Podemos ter alguma ideia de qual vai ser o impacto econômico da pandemia. No caso do Brasil, levando em conta a estrutura econômica, as medidas de isolamento causam uma redução de mais ou menos 20% da atividade econômica. Não quer dizer que a alternativa de não entrar em isolamento seria menos custosa economicamente. Do ponto de vista humano, sanitário e econômico, seria bom conter o surto e fazer com que o vírus não se espalhe mais.
P. - O relatório traz uma recomendação de fortalecimento da rede de proteção social dos mais vulneráveis, algo que está sendo pensado pelo governo. Qual o modelo que vocês colocam?
JA - Uma oportunidade gerada por essa pandemia é o que as políticas públicas alcançaram no âmbito da ajuda aos trabalhadores informais, mais de 50 milhões de pessoas em situação de vulnerabilidade. Talvez seja uma oportunidade para o Brasil pensar em como pode fortalecer a proteção social. Em um contexto onde um terço ou mais da população são trabalhadores que não têm um emprego formal, as ferramentas de proteção do trabalho formal não alcançam as pessoas que mais precisam.

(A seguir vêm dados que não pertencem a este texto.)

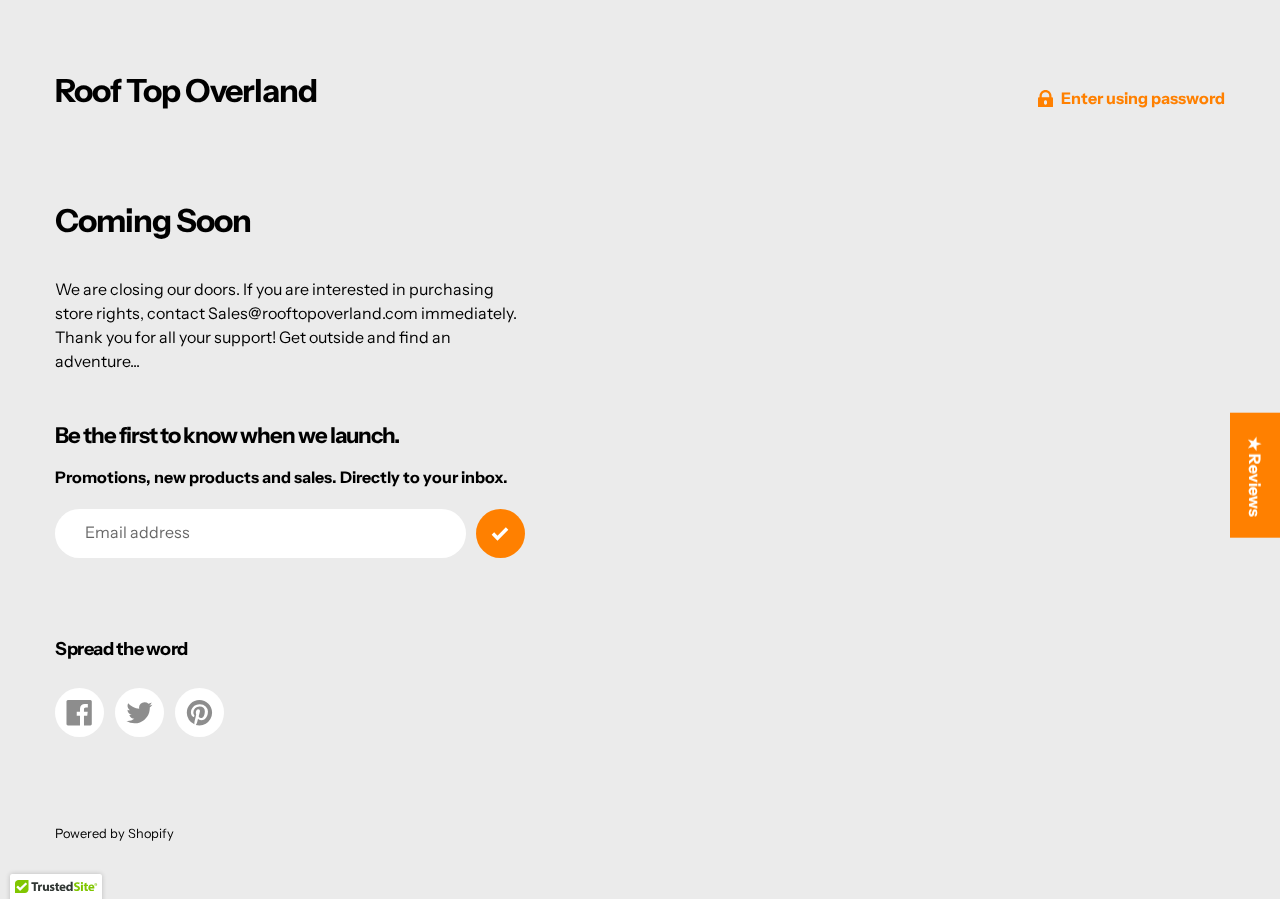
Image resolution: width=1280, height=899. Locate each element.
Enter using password (1143, 98)
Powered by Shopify (114, 833)
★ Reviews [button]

O Bolsa Família é um programa extraordinário, não perfeito, mas extraordinário, que tem toda possibilidade de ser expandido e ser a base de uma rede de proteção social. Há dois desafios. Você teria de aumentar o benefício e o limite de participação no programa e, ao mesmo tempo, dar ao programa uma maneira mais rápida de reagir. Quando a pessoa perde seu emprego, ela precisa de ajuda na semana seguinte, não três meses depois. As bases para construir uma rede de proteção social assim estão presentes no Brasil.
P. - Como vocês avaliam as medidas já adotadas pelo governo brasileiro para mitigar o impacto da pandemia na renda?
JA - Foi uma das reações mais fortes na América Latina em termos de porcentagem do PIB, sobretudo olhando a despesa nova. O Brasil teve um incremento do gasto primário de mais de 6% do PIB. É uma ação forte e também bem dirigida às famílias mais vulneráveis e para as empresas.
É um impacto fiscal grande em um país que já vinha com um nível elevado de endividamento.
A pandemia é um choque temporário. A resposta das políticas tem de ser também temporária, talvez com algumas muito poucas exceções. É importante o Brasil tirar uma lição do que aconteceu na crise financeira global [de 2008/2009], a última grande crise, que causou aumento permanente do gasto público. O Brasil hoje não tem espaço fiscal para repetir isso, tem de voltar a uma trajetória de ajuste fiscal para assegurar a sustentabilidade da dívida uma vez que a pandemia tiver passado. O Brasil poderia já se comprometer com algumas dessas reformas, mesmo sem fazer o ajuste neste momento. Estou me referindo a ajustes na folha de pagamento do setor público e também na redução de subsídios e gastos tributários. Isso vai ser uma das prioridades depois da pandemia.